How To Use nice Command in Linux
nice -n <value> <command>The “value” parameter: Numeric value from -20 to 19 (default priority is zero.). The lower the number, the higher priority the process receives; only the root user account can set a priority value less than 0 or decrease the priority value of a running process. The “command” parameter: indicates the program to start at the specified priority The “renice” command changes the priority of multiple processes based on:
- A list of PID values
- All of the processes started by one or more users
- All of the processes started by one or more groups.
renice priority [-p pids] [-u users] [-g groups]
How To Stop A Process in Linux
One of the things that you notice as you learn how to make Linux run faster is that process gets hung up, stop or run away with the CPU In both cases, you need a command that will allow you to control a process.
In Linux, processes communicate with each other using “process signals“, a predefined message that processes recognize and may choose to ignore or act on. Program developers determine how a process handles signals and most applications have the ability to receive and act on the standard process signals. A list of these signals are available below:
| Signal Names | Number for Option | Description |
|---|---|---|
| SIGHUP | 1 | This is known as the Hangup (HUP) signal. It stops the designated process and restarts it with the same PID. |
| SIGINT | 2 | This is the Interrupt (INT) signal. It is a weak kill signal that isn’t guaranteed to work, but it works in most cases. |
| SIGQUIT | 3 | This is known as the core dump. It terminates the process and saves the process information in memory, and then it saves this information in the current working directory to a file named core. |
| SIGKILL | 9 | This is the absolute kill signal. It forces the process to stop by sending the process’s resources to a special device, /dev/null. |
| SIGSEGV | 11 | Segment Violation |
| SIGTERM | 15 | This is the Termination (TERM) signal. It is the kill command’s default kill signal. |
| SIGSTOP | 17 | Stops unconditionally, but doesn’t terminate |
| SIGTSTP | 18 | Stops or pauses, but continues to run in background. |
| SIGCONT | 19 | Resumes execution after STOP or TSTP |
How to Use The Linux kill Command
Let’s open this segment of the article with a public service announcement, be cautious killing processes that may have open files as they may be damaged and unrepairable if the process is abruptly stopped, so run “lsof” command first to see a list of the open files and their processes.
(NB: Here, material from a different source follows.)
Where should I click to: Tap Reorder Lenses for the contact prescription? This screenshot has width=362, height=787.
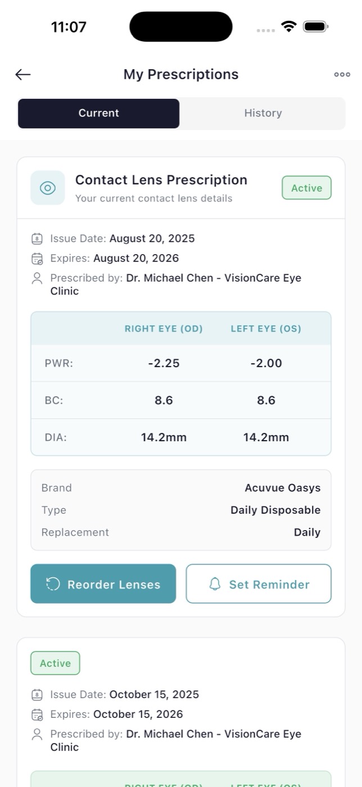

The “kill” command sends signals to processes based on their process ID (PID). The default signal is TERM and when using the command line, you can only use the process PID of an application rather than its command name, making the command’s use impractical.
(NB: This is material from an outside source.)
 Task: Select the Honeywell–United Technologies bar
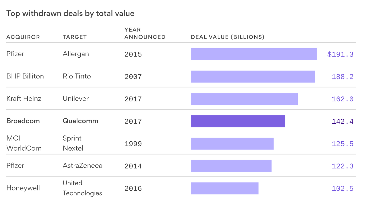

To send a process signal, you must either be:
- The owner of the process.
- Logged in as the root user.
The generally accepted procedure is to first try the TERM signal. If the process ignores that, try the INT or HUP signal.
- The TERM signal only “asks” the process to kindly stop running, so chances are if you have a runaway process, use the “-s” parameter or you will see the request likely ignored the request.
- If the program recognizes these signals, it will try to gracefully stop doing what it was doing before shutting down.
- The most forceful signal is the KILL signal. When a process receives this signal, it immediately stops running.
- Use this as a last resort, as it can lead to corrupt files.
- There’s no output from it.
- To see if the command was effective, run another ps or top command to see if the target process stopped.
How To Use The Linux pkill Command
The pkill command allows you to stop processes by using their names (and wildcard characters) rather than the PID numbers. Be careful with the search capability of the pkill command. Check the search term with the “pgrep” command allows you to display all processes that match the search term to make sure you don’t accidentally kill any other processes that match the search.